Square René Viviani Photo: Square René Viviani

The square rené Viviani, named after the French Prime Minister during the First world war, a small. However, there are four attractions: black, fountain, rocks and the view.

Black pseudoacacia, modestly standing on the edge of the square, is the oldest tree of Paris, it is over four hundred years. Royal gardener Jean Robin put her in 1601. Botanist and Forester Jean Robin was the Royal gardener at three monarchs – Henry III, Henry IV and Louis XIII, cultivated rare species of plants. The tree which is now called by his name, was then to France exotic.

Four hundred years black looks good for his age. Wrinkled trunk was bent (it is supported by two concrete anchors), when shelling during the First world tree has lost the upper part of the crown, but it is alive and still blooms regularly every year.

The fountain appeared in the Park in 1995. Difficult to understand – that the right words to describe it. It is believed that the theme of the fountain – the life and death of Saint Julian the strannopriimtsa (square adjacent to the Church dedicated to this Saint, Saint-Julien-de-PWA). Saint Julian, in error who killed his parents, he dedicated his life to serving others and was forgiven, when warmed his body freezing leper.

Three pairs of figures on the edges of the fountain seem to indicate just that – support, compassion, and deer head recalls the details of the legends, which has acquired the life of a Saint (Flaubert wrote that Julian cursed he killed the deer). But what do the figures of children at the top, as if ascending into heaven? Here, in the square, there is a stele to the memory of those killed by the Nazis in Paris Jewish children. Child sculptor Georges Janko a whole year hiding with her family in the woods near Paris, to avoid deportation to the camp. The fountain of his work is clearly something more than a story about the fate of Julian.
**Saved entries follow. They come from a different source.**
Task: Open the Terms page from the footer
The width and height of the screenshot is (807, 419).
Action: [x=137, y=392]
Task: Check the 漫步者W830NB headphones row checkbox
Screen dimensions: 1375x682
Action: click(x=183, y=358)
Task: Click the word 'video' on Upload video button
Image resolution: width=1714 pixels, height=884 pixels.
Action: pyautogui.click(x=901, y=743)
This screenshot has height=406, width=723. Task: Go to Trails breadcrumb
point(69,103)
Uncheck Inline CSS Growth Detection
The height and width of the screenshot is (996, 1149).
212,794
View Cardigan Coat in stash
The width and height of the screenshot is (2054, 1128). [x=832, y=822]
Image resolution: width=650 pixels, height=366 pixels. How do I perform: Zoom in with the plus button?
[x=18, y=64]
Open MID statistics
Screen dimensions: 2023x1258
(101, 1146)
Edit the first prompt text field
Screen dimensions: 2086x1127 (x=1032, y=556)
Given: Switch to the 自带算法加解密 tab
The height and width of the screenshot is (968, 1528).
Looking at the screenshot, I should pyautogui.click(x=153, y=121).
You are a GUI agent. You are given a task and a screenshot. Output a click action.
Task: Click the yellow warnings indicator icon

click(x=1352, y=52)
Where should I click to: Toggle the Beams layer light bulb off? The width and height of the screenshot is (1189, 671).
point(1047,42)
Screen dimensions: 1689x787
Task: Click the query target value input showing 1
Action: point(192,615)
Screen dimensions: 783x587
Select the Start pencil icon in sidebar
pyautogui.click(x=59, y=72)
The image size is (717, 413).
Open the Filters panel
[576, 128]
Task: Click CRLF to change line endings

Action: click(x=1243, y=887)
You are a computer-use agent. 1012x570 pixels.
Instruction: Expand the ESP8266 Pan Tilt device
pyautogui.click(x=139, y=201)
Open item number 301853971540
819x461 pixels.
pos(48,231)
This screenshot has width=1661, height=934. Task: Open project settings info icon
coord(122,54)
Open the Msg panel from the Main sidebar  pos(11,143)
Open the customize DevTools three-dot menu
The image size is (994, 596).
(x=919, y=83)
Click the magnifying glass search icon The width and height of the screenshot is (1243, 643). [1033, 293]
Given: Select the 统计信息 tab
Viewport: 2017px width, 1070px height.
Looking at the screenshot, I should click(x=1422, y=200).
The stones mentioned in the beginning, caught in the Park here and there. They were once parts of the external walls of Notre-Dame de Paris, they were removed when the partial restoration of the Cathedral in the nineteenth century and established here on the other side of the Seine. The garden is located on Quai Montebello, directly opposite the Cathedral, and the view of it, one of the best in the city – this is the fourth attraction. Can look to be a landmark? Yes, if it's on Notre Dame de Paris!